Begin at the line containing "Task: Select the Unique identifier row" and retype each line through the end of the records exactly. Include nothing else and no pictures.

Stored entries:

+ + +

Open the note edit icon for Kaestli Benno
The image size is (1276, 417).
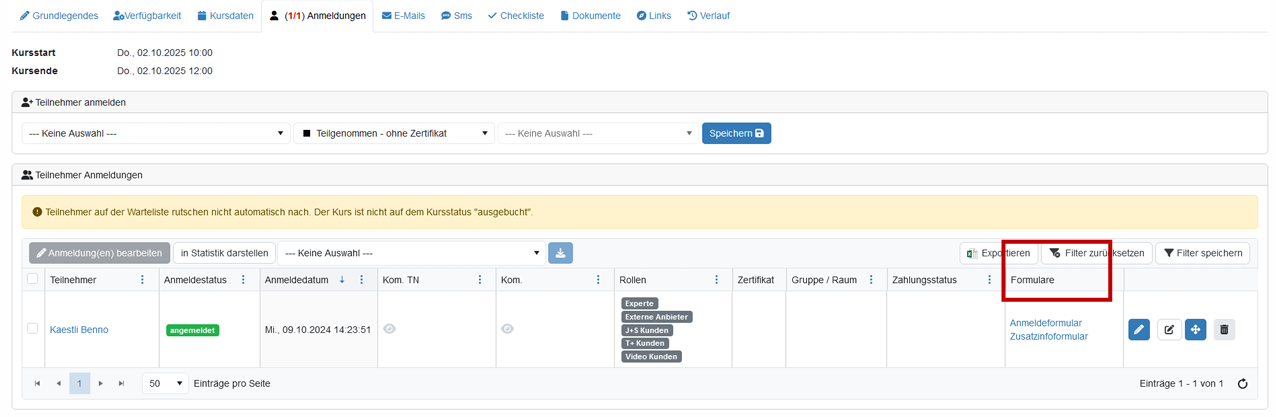(x=1169, y=329)
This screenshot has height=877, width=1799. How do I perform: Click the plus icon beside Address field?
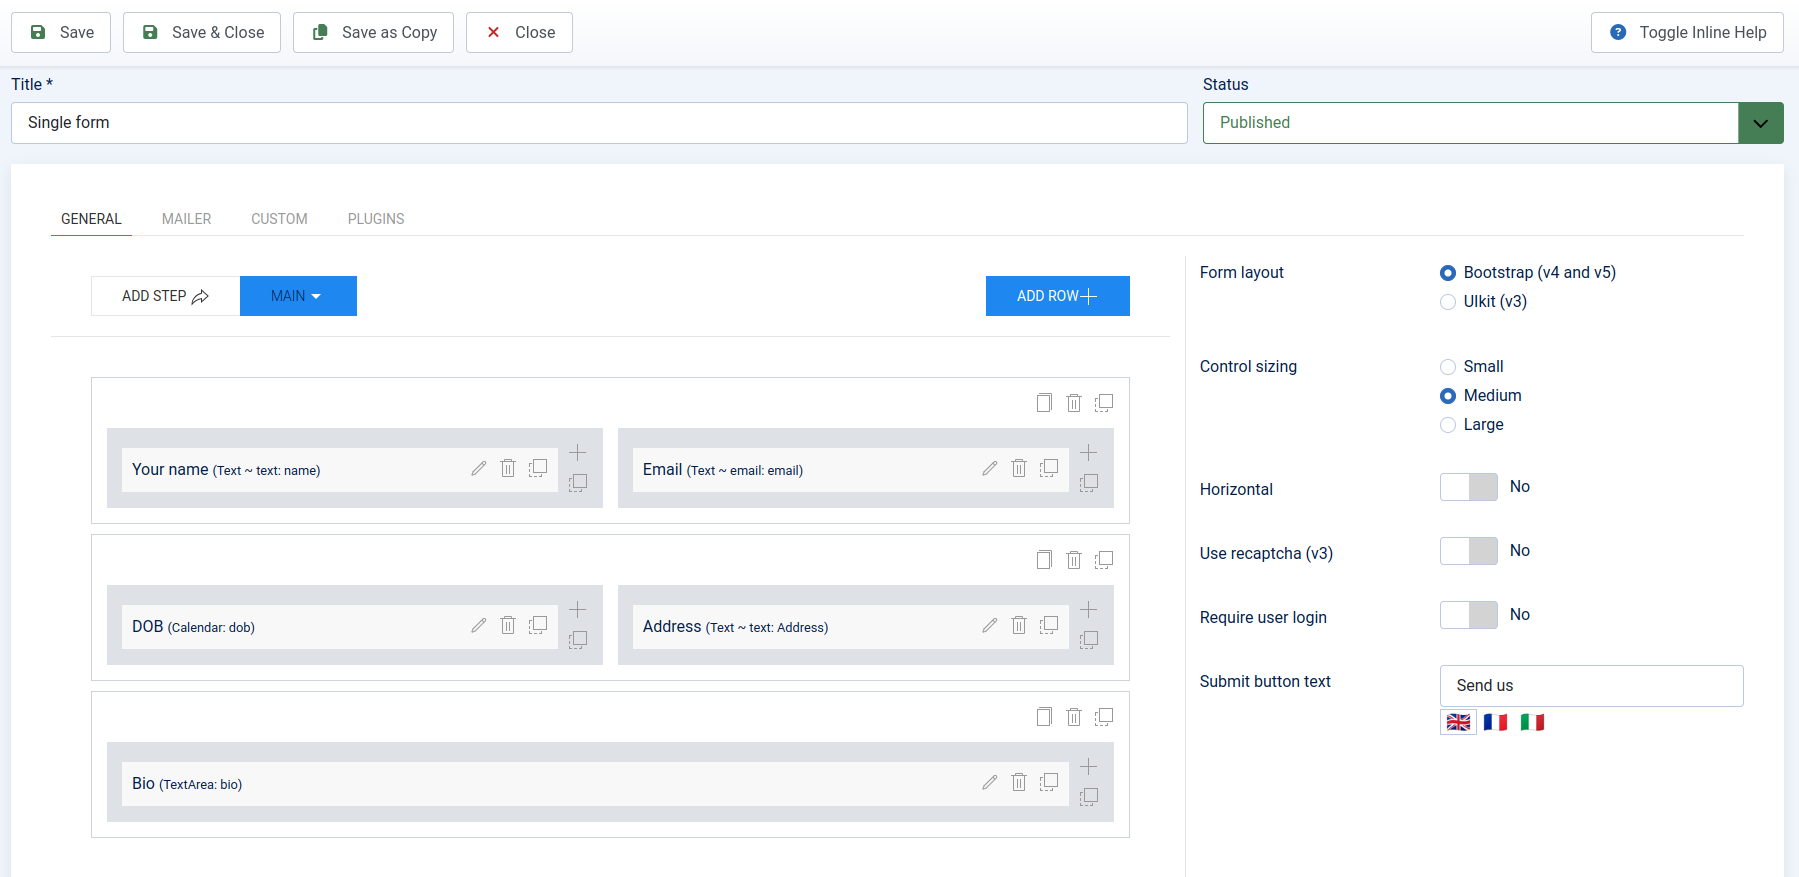(1089, 609)
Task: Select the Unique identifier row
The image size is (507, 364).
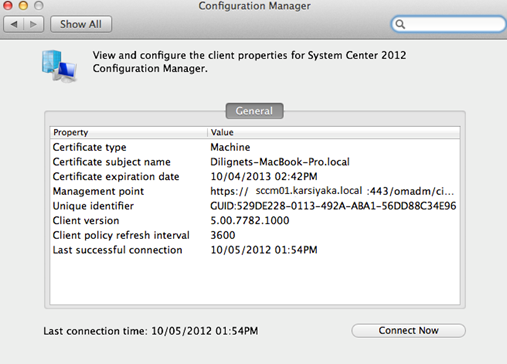Action: pos(255,206)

+ + +

## Task result
Task: Select the Unique identifier row
The image size is (507, 364).
Action: pos(255,206)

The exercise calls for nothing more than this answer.